__Reading passage__.
---

In Anchorage, homelessness should be brief, one-time and rare—and no one should be sleeping on our street corners or in our greenbelts.
After years of largely leaving the issue to our local non-profit and religious organizations to solve, homelessness in the Municipality is now off the charts—we have nearly 400 people living in the Sullivan Arena; another nearly 50 in the Fairview Recreation Center; and more than 100 in other settings around town.
We need a comprehensive solution—one that reduces the inflow of people into homelessness; involves a safe and appropriately sized shelter system; a rapid, more effective camp-abatement program that connects people to services; and housing-first investments that get folks up and on their feet again.
Anchorage needs better quality, more affordable housing. We should incentivize both new construction and rehabilitation of our existing housing stock. Growth in affordable housing must be targeted and smart, with revitalized neighborhoods that are walkable and connect residents to transit and workplaces.
Adding solar power to Anchorage’s energy mix can save taxpayer dollars, makes critical services more resilient, and boosts energy security for all by conserving local natural gas.
Solar panels have made Fire Station 10 in Bear Valley completely self-sufficient for several hours a day. If the station loses power, rooftop solar will keep the backup generators running longer, ensuring that the station can function in an emergency. We’ve also installed the state’s largest rooftop solar array at the Egan Center downtown. The city has many more rooftops with the potential to host solar. We’ll find the projects that make sense and get them done.
Working with community partners, Anchorage has been laying the groundwork to deploy a crisis-intervention team to take the place of law enforcement when responding to individuals in mental-health crisis. Anchorage Police are highly effective at protecting our community, but responding to non-violent individuals in crisis shouldn't be their job. Anchorage needs to join communities across the nation by investing smarter, not just more, in public safety and community health.
We can improve quality of life for Anchorage residents and drive tourism dollars to our community by focusing on one of our city’s best features—our world-class parks and trails.

---

[Saved entries]
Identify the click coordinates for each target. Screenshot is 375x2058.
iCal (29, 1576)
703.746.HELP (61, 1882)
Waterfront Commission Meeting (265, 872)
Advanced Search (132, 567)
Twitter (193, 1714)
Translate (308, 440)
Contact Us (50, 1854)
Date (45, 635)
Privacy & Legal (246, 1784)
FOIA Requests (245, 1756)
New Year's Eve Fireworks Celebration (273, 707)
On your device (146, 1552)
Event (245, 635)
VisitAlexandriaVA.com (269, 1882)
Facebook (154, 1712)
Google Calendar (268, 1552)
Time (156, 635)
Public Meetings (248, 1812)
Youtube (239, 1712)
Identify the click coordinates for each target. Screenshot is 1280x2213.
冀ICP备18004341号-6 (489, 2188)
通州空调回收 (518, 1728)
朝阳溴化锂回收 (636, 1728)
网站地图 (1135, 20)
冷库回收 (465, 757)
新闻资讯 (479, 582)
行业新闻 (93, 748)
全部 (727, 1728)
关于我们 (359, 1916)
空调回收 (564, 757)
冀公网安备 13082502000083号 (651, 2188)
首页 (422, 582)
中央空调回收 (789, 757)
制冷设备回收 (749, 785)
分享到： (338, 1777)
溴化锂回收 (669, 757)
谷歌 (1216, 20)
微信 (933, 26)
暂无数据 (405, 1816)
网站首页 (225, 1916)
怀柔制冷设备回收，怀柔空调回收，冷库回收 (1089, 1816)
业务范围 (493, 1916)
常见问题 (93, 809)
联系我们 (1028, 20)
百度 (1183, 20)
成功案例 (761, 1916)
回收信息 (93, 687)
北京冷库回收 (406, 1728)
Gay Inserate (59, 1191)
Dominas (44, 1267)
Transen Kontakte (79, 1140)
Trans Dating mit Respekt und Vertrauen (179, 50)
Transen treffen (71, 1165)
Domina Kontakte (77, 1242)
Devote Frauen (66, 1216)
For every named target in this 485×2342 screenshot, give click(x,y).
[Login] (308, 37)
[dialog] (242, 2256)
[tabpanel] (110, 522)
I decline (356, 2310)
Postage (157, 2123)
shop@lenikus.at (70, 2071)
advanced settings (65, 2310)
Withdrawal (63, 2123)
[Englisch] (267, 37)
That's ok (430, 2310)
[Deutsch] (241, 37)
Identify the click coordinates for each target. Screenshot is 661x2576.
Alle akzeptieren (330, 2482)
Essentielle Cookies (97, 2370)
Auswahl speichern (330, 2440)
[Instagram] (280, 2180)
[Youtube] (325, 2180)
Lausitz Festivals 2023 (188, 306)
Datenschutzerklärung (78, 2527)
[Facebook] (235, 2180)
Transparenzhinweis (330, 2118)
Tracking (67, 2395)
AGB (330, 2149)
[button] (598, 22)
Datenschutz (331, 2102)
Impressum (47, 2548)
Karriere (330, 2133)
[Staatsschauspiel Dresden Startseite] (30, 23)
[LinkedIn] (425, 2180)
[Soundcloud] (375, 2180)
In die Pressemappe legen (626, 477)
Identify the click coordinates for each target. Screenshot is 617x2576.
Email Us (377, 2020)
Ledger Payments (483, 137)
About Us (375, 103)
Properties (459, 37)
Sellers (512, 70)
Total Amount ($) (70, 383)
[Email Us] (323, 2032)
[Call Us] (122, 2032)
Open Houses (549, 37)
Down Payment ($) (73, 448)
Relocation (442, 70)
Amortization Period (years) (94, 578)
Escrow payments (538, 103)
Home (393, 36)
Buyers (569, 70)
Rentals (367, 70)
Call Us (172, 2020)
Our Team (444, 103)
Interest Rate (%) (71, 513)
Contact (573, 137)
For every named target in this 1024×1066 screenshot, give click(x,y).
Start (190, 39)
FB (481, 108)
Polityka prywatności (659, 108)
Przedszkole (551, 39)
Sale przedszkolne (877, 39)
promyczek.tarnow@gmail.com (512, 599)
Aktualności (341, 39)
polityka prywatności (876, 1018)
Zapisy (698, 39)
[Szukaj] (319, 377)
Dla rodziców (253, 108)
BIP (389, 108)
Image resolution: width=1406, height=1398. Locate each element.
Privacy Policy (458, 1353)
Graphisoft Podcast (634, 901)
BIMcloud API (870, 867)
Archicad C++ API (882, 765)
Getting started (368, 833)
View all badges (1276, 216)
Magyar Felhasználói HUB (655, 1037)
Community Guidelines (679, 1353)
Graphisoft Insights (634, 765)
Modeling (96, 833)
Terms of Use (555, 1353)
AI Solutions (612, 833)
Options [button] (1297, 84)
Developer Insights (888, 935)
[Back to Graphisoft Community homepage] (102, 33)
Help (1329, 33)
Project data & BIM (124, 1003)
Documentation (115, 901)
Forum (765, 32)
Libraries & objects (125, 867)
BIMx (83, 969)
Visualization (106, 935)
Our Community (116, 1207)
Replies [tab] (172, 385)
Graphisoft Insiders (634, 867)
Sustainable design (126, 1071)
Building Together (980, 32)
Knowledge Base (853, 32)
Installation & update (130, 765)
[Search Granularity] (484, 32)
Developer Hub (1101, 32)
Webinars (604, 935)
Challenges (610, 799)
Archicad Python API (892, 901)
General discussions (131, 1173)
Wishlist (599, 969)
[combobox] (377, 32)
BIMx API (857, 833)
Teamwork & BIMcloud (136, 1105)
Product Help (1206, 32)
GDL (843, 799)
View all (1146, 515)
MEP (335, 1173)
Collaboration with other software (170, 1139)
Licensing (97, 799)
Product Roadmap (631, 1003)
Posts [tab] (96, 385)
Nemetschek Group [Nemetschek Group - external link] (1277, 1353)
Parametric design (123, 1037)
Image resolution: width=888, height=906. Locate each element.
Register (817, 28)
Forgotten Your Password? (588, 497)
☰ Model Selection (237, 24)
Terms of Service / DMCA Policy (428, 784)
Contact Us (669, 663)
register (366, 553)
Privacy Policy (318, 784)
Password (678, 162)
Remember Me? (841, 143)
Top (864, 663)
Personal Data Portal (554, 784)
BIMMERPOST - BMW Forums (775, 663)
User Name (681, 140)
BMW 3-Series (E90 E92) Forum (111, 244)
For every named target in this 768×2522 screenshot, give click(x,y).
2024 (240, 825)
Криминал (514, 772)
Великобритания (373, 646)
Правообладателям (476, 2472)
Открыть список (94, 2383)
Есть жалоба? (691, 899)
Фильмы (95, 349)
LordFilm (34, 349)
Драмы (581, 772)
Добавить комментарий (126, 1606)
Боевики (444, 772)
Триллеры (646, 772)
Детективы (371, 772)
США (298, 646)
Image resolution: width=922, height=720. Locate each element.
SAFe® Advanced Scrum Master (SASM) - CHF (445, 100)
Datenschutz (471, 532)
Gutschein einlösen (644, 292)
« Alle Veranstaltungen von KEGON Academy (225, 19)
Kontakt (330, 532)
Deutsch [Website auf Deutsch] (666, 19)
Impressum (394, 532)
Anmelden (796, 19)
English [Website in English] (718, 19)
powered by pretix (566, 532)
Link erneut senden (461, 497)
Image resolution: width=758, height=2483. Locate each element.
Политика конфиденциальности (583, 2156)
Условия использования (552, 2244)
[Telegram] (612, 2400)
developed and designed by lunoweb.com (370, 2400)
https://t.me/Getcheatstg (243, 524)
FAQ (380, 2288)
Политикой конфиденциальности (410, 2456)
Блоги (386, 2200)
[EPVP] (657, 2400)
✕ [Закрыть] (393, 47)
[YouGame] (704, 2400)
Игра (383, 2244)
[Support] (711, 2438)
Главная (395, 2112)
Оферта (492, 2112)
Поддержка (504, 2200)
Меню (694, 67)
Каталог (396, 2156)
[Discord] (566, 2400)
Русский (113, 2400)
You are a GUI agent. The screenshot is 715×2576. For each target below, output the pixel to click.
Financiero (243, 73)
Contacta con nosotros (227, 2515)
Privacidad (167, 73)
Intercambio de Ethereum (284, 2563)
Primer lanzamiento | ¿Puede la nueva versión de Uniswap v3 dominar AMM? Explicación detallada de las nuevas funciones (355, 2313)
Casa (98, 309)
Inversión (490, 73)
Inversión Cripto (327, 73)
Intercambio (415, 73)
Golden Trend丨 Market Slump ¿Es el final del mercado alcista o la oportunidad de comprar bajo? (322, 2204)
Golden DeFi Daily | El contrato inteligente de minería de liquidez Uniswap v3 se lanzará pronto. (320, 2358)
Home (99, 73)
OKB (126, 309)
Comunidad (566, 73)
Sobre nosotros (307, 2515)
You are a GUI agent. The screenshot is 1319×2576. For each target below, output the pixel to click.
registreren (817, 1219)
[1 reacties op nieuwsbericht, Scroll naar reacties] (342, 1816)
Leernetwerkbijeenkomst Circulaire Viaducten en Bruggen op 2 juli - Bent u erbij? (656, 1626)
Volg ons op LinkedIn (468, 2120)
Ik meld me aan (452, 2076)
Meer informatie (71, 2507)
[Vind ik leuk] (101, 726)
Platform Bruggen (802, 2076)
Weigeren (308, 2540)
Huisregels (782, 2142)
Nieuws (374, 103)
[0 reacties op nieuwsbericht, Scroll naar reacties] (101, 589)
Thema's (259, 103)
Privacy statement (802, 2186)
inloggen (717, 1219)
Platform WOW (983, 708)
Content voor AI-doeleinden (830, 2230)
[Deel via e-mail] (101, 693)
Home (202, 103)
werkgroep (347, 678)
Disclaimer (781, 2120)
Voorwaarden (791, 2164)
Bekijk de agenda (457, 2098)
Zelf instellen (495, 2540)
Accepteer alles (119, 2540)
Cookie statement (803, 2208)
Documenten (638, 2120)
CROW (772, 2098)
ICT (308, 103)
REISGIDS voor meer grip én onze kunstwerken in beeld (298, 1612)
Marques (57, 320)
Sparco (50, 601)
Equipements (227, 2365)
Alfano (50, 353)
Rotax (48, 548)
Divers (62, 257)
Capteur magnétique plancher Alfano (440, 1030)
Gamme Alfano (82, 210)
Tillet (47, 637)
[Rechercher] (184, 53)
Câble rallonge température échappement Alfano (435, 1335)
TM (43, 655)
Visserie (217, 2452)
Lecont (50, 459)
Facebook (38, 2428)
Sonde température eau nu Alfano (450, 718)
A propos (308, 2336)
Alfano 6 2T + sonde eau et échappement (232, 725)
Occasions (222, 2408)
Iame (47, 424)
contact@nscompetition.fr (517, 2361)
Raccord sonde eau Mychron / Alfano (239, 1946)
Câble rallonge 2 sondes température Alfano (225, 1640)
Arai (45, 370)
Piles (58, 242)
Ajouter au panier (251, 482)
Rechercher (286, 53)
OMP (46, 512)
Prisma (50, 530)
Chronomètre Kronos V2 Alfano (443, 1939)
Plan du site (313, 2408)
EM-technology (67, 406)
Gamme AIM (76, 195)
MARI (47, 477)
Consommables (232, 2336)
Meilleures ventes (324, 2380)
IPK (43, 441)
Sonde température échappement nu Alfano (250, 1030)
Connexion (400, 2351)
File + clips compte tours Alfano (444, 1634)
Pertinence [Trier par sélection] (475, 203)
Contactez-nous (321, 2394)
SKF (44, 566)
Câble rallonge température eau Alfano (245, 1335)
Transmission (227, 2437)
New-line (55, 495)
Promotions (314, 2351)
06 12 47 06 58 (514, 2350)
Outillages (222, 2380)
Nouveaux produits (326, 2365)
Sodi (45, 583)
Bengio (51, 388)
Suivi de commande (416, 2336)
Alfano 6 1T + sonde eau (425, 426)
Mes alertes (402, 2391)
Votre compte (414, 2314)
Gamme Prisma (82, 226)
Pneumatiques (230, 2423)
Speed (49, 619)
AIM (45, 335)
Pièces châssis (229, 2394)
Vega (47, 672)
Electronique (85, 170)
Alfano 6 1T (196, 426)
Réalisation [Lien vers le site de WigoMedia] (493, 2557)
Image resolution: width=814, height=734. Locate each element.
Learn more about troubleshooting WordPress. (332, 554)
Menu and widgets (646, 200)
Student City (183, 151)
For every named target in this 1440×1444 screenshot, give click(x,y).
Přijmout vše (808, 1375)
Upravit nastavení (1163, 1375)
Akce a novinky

---

__Exercises__.
(a) In the text on Anchorage policy priorities, how many people are said to be living in the Sullivan Arena?
(b) Carry on the text on Anchorage policy priorities, picking up after its final paragraph on parks and trails.

__Responses to the exercise__.
(a) Nearly 400 people.

(b)
Anchorage’s trails connect our city, ease traffic congestion, and keep our minds and bodies healthy all year long. They’re a key part of what makes Anchorage a great place to live, work and play. Investments to ensure that our parks and trails remain clean, safe, and welcoming are critical.
With creative marketing, our parks and trails should also become signature attractions, unlocking additional tourism dollars by encouraging visitors to Alaska to stay an extra day or two in Anchorage.
Maintaining and spotlighting one of Anchorage’s best assets is an easy win to improve the mental, physical, and economic health of our community.
All thriving cities in America have at least one world-class university. We should foster greater innovation and stronger alliances between UAA, APU, and our city government.
UAA has been a key part of Anchorage’s COVID response. Our new and continuing partnerships with UAA are helping the municipality make smarter, better decisions. And the data we’re sharing with UAA is opening new research frontiers, while expanding opportunities for students.
Creating a permanent and more formal research and policy relationship with our local universities is an all-around win.
Smart financial-reserve policies and balanced budgets have earned Anchorage a AAA bond rating from Standard and Poor’s, and a AA+ rating from Fitch. Those ratings allow Anchorage to finance capital projects at the lowest possible rates—saving taxpayers money and making each tax dollar go further.
As mayor, I’ll insist on responsible budgeting and maintaining fiscal discipline.